The next frontier for open source lies with the small and midsized businesses according to Larry Augustin, chief executive of Medsphere and founder of VA Linux Systems.
He told attendees in a keynote that traditional vendors of enterprise software for customer relationship management (CRM) or enterprise resource planning (ERP) are too expensive and would be driven out of business by open source software.
"The traditional enterprise software model is fundamentally broken," Augustin said.
The established providers charge users a large upfront licence fee and have very long sales cycles that customers have to pay for, he explained. Due to those large overhead costs, these providers have a hard time selling to small and medium sized businesses.
The inability of existing vendors to address this market makes it a good target for open source providers.
Providers of open source enterprise applications stand a good chance to compete against established vendors as although they might lack the revenues from software licences they also save on the development process as the developer community helps with building and maintaining the application.
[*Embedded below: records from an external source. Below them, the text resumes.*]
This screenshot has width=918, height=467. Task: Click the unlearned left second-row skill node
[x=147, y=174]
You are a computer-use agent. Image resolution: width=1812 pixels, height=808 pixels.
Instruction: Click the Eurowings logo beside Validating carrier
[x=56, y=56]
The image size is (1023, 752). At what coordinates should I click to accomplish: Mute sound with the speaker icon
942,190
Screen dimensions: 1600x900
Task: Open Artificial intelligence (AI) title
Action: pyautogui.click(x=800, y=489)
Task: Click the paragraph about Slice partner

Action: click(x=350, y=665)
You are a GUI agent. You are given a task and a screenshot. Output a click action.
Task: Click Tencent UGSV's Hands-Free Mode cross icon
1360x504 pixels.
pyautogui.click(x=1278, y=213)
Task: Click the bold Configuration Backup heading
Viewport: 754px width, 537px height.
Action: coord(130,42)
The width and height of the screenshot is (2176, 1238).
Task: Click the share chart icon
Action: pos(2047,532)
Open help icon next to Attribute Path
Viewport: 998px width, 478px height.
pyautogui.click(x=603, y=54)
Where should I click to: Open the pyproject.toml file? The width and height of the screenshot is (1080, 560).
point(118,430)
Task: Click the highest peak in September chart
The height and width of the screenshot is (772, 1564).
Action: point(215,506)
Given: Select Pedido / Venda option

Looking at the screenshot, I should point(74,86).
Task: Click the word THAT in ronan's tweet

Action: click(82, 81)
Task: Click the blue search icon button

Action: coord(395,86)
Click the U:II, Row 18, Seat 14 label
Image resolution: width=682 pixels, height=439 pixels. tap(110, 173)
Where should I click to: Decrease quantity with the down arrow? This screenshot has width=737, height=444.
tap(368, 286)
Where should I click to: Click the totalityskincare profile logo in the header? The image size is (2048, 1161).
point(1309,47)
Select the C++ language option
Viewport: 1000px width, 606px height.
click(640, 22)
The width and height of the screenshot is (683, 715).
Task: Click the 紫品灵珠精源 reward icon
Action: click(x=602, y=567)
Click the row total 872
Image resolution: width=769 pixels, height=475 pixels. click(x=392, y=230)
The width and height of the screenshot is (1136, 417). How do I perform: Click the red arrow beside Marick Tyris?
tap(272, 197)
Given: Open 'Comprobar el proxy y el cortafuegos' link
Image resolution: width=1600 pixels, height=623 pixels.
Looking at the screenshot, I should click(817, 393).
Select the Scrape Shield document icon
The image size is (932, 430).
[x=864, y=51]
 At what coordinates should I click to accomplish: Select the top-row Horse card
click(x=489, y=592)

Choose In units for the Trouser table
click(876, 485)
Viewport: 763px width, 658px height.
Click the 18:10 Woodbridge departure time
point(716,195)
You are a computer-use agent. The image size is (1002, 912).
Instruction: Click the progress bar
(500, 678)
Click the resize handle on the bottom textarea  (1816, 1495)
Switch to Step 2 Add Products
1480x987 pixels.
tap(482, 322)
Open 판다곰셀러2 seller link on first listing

More importantly however, open source providers don't have to do pilot projects at customer sites. Interested users can download the software and test it in their own time and on their own terms. This results in shorter sales cycles and allows for a smaller sales and marketing budget.
There is a market for open source enterprise applications, acknowledged Dan Kusnetzky, vice president for system software at research firm IDC, but that is limited to certain segments and geographies that currently aren't serves.
He doesn't see open source enterprise applications replacing software from Oracle or SAP any time soon.